_REQUIRED TASK_. Extract every line of the records below and reproduce each one unchanged.

Records from a dataset
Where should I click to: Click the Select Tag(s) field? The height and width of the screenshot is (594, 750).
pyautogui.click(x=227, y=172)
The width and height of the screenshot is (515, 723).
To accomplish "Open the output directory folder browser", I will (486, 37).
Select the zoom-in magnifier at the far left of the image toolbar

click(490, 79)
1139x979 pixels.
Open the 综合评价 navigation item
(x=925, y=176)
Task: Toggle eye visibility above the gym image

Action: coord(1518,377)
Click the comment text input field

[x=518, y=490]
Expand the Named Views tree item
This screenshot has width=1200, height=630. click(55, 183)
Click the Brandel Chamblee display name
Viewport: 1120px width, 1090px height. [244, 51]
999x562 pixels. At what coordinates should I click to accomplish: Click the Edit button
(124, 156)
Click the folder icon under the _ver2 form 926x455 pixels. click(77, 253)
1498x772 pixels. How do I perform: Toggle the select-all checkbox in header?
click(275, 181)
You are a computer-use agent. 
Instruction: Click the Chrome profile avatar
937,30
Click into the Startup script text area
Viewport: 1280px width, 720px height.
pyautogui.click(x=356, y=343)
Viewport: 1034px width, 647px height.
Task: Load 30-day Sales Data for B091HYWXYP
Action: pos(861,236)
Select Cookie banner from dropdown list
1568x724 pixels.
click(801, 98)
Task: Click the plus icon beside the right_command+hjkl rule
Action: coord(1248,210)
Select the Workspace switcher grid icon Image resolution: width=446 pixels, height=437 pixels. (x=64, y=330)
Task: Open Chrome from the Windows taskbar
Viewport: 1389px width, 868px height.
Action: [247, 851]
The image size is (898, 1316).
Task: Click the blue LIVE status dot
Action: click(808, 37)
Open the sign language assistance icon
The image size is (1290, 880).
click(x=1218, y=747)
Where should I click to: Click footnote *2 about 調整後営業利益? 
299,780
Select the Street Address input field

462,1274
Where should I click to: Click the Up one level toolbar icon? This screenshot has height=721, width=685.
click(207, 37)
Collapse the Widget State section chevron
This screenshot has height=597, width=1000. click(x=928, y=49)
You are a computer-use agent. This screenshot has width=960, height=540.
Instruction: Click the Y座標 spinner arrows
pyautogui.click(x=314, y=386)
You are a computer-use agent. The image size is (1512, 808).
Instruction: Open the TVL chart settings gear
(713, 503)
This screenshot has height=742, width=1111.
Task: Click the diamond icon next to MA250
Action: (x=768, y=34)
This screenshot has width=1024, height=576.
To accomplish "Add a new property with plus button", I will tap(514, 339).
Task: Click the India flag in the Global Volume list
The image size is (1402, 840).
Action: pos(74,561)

_SOLUTION TO THE EXERCISE_.
Where should I click to: Click the Select Tag(s) field? The height and width of the screenshot is (594, 750).
pyautogui.click(x=227, y=172)
The width and height of the screenshot is (515, 723).
To accomplish "Open the output directory folder browser", I will (486, 37).
Select the zoom-in magnifier at the far left of the image toolbar

click(490, 79)
1139x979 pixels.
Open the 综合评价 navigation item
(x=925, y=176)
Task: Toggle eye visibility above the gym image

Action: coord(1518,377)
Click the comment text input field

[x=518, y=490]
Expand the Named Views tree item
This screenshot has width=1200, height=630. click(55, 183)
Click the Brandel Chamblee display name
Viewport: 1120px width, 1090px height. [244, 51]
999x562 pixels. At what coordinates should I click to accomplish: Click the Edit button
(124, 156)
Click the folder icon under the _ver2 form 926x455 pixels. click(77, 253)
1498x772 pixels. How do I perform: Toggle the select-all checkbox in header?
click(275, 181)
You are a computer-use agent. 
Instruction: Click the Chrome profile avatar
937,30
Click into the Startup script text area
Viewport: 1280px width, 720px height.
pyautogui.click(x=356, y=343)
Viewport: 1034px width, 647px height.
Task: Load 30-day Sales Data for B091HYWXYP
Action: pos(861,236)
Select Cookie banner from dropdown list
1568x724 pixels.
click(801, 98)
Task: Click the plus icon beside the right_command+hjkl rule
Action: coord(1248,210)
Select the Workspace switcher grid icon Image resolution: width=446 pixels, height=437 pixels. (x=64, y=330)
Task: Open Chrome from the Windows taskbar
Viewport: 1389px width, 868px height.
Action: [247, 851]
The image size is (898, 1316).
Task: Click the blue LIVE status dot
Action: click(808, 37)
Open the sign language assistance icon
The image size is (1290, 880).
click(x=1218, y=747)
Where should I click to: Click footnote *2 about 調整後営業利益? 
299,780
Select the Street Address input field

462,1274
Where should I click to: Click the Up one level toolbar icon? This screenshot has height=721, width=685.
click(207, 37)
Collapse the Widget State section chevron
This screenshot has height=597, width=1000. click(x=928, y=49)
You are a computer-use agent. This screenshot has width=960, height=540.
Instruction: Click the Y座標 spinner arrows
pyautogui.click(x=314, y=386)
You are a computer-use agent. The image size is (1512, 808).
Instruction: Open the TVL chart settings gear
(713, 503)
This screenshot has height=742, width=1111.
Task: Click the diamond icon next to MA250
Action: (x=768, y=34)
This screenshot has width=1024, height=576.
To accomplish "Add a new property with plus button", I will tap(514, 339).
Task: Click the India flag in the Global Volume list
The image size is (1402, 840).
Action: pos(74,561)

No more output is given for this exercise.